At morning briefing the head informs us that to avoid compulsory redundancies, the maintenance and building budget is going to cover the staff costs. Pause while we take this in. Compulsory redundancies in a school short of staff? No building repairs over the summer?
Thoughts fly to the valiant premises staff that will do what they can with steely determination and thin air on an even more heroic scale.
The staff toilet will have to keep the piece of yellow cord to enable us to flush it. The faculty tearoom will remain a suffocating airless den for the third year running as the window remains stuck.
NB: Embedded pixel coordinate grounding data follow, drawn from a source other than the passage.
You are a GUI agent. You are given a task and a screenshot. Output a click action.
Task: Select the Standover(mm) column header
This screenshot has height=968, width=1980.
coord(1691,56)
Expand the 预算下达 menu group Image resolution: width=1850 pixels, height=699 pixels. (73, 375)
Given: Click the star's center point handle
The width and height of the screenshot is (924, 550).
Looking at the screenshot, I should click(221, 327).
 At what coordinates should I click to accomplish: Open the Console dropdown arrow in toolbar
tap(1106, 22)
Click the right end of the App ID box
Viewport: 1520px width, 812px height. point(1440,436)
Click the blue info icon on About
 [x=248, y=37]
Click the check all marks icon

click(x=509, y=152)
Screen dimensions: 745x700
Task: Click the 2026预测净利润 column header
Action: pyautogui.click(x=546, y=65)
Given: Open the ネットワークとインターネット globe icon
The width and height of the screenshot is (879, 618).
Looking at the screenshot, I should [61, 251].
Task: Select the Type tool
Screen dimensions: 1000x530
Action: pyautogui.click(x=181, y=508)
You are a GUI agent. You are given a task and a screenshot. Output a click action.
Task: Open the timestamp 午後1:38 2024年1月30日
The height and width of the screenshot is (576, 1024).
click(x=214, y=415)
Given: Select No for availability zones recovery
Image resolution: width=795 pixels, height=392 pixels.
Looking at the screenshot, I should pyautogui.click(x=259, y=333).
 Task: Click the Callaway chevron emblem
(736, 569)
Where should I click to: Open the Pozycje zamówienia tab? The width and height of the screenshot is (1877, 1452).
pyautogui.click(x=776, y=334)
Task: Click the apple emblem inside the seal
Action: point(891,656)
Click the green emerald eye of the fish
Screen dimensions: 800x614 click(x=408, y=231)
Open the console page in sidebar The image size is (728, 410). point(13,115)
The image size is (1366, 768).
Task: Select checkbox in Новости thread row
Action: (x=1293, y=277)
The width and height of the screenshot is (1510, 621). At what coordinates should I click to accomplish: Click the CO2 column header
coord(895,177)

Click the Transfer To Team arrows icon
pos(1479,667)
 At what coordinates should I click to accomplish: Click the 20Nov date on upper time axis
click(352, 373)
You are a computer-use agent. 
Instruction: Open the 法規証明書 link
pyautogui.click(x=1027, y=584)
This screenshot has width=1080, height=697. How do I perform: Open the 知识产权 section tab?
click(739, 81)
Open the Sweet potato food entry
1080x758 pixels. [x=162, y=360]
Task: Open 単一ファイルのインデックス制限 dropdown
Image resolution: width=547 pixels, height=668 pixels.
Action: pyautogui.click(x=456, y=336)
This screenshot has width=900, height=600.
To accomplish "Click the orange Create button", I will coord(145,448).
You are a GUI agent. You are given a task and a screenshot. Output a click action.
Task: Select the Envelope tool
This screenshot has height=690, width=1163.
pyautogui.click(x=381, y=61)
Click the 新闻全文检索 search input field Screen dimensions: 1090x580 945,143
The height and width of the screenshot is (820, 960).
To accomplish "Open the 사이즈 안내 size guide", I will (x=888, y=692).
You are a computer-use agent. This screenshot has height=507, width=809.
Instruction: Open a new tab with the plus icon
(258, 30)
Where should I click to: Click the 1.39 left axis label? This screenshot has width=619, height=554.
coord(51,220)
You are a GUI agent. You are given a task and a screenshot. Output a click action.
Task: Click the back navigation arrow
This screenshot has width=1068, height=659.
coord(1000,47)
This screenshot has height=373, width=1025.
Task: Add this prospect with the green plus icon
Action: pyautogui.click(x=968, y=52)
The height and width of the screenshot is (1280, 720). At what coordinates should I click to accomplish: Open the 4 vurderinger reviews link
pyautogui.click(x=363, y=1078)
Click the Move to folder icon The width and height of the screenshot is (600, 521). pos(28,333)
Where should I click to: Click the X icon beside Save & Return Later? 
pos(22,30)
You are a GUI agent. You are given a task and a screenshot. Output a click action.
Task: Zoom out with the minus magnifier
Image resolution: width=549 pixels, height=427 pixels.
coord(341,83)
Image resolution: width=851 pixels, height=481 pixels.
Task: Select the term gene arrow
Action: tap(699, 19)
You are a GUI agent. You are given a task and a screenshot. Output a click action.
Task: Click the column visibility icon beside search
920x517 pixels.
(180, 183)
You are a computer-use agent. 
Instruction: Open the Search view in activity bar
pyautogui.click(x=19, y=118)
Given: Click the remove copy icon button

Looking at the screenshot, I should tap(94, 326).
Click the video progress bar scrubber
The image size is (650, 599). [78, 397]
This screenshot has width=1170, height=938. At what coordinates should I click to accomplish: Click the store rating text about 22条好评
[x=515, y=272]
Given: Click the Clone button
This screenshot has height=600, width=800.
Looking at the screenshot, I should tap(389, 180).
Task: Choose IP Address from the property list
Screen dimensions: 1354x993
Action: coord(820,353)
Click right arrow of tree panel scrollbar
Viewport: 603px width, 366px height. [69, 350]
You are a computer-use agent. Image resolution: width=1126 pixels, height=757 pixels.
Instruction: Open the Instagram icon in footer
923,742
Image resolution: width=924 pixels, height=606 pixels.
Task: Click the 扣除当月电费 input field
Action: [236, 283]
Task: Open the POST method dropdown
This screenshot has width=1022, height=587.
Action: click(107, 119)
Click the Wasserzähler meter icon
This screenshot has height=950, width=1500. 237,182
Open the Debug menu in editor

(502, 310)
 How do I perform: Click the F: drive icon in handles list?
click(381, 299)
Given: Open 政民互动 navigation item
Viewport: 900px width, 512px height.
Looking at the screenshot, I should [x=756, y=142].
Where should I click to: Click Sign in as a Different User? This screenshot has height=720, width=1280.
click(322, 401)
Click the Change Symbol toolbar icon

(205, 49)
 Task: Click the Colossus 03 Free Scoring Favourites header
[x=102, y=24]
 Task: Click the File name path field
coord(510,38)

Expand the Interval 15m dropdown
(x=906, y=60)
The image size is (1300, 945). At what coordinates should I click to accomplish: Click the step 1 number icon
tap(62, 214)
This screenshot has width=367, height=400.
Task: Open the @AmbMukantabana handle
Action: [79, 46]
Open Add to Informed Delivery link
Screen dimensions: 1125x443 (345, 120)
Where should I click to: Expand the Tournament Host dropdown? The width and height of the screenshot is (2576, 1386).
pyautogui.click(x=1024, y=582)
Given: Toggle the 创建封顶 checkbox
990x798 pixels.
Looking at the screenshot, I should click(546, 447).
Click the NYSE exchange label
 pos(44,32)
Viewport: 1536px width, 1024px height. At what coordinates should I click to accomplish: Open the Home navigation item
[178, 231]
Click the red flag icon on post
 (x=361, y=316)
Must remember to keep the spare plastic bin bags and bowl to cover and mop up the corridor floor when the rain drives through rotten window frames.
Keep the squares of coloured paper over the windows in place of the torn blinds to avoid being blinded by sunlight.
Ask the cleaner to continue vacuuming up the flakes of paint and plaster that fall off due to the spreading damp patch on the classroom wall. This year it is spread across the ceiling in a silent wave.
Remember to tell new staff not to place anything on the corner shelves of the storeroom, as the wall is mouldy from rain leaking in. Try not to sit back on my chair with the broken back held in place with Blu-tac and tape.
Carry on using just the one side of the board to avoid the stain and tear across the width of the other side.
Join the professionals and work in conditions you never dreamed of.
Alternatively, call DIY SOS at Downing Street and beg for help on behalf of schools everywhere. Fancy a room swap Tony? Charles?